« Parler de mon alcoolisme m’a libéré »
Depuis quarante ans, les alcooliques anonymes se retrouvent pour échanger sur leurs expériences. Chaque mercredi, au centre pénitentiaire de Caen, ils trouvent un lieu de libre expression.
Témoignages
Cyrille (1), incarcéré depuis cinq ans
J’ai été condamné à 8 ans pour des faits liés à l’alcool. Mon père était agriculteur. Lorsqu’il faisait des crêpes, il me versait du cidre. J’avais 7 ans. À 14 ans, ça a été mon premier apéro avec lui. Après, l’alcool s’est imprégné en moi. Il me faillait 1 l de jaune le samedi, 1 l le dimanche. Je devenais agressif. Ce n’est pas évident de garder une concubine quand on picole. Ma femme est partie, avec mes deux enfants.Ça fait un an que je suis dans le groupe. Je suis content car ça fait ma 6e permission, six fois qu’il y a de l’alcool sur la table, six fois que je n’y touche pas.
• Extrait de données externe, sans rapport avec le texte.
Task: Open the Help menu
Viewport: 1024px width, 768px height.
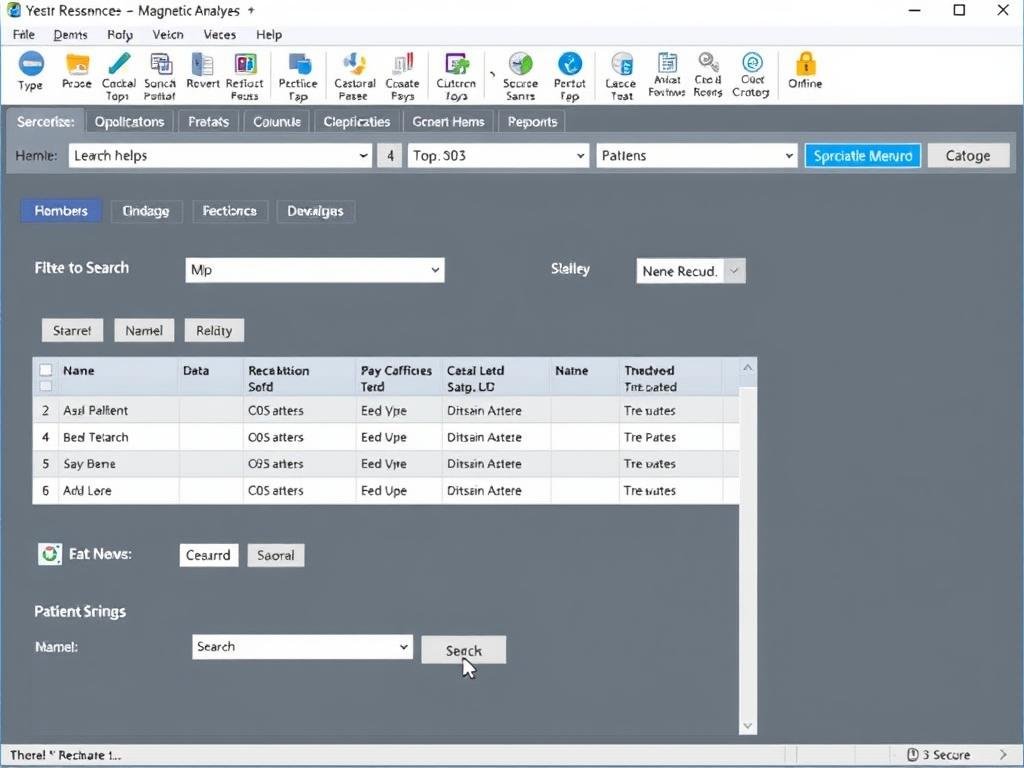Action: 269,34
Je ne veux plus y toucher car je sais comment je suis quand je suis alcoolisé : une vraie saloperie. L’abstinence m’a fait devenir humain. »
Gilles, alcoolique abstinent
J’ai bu ma première goutte d’alcool, je n’avais pas 4 ans. Mon grand-père m’emmenait dans la cave pour un petit fond de rouge, comme ça se faisait beaucoup dans les campagnes. Il me disait : « Bois, tu seras un homme ». J’aimais bien, mais je n’ai jamais été ivre.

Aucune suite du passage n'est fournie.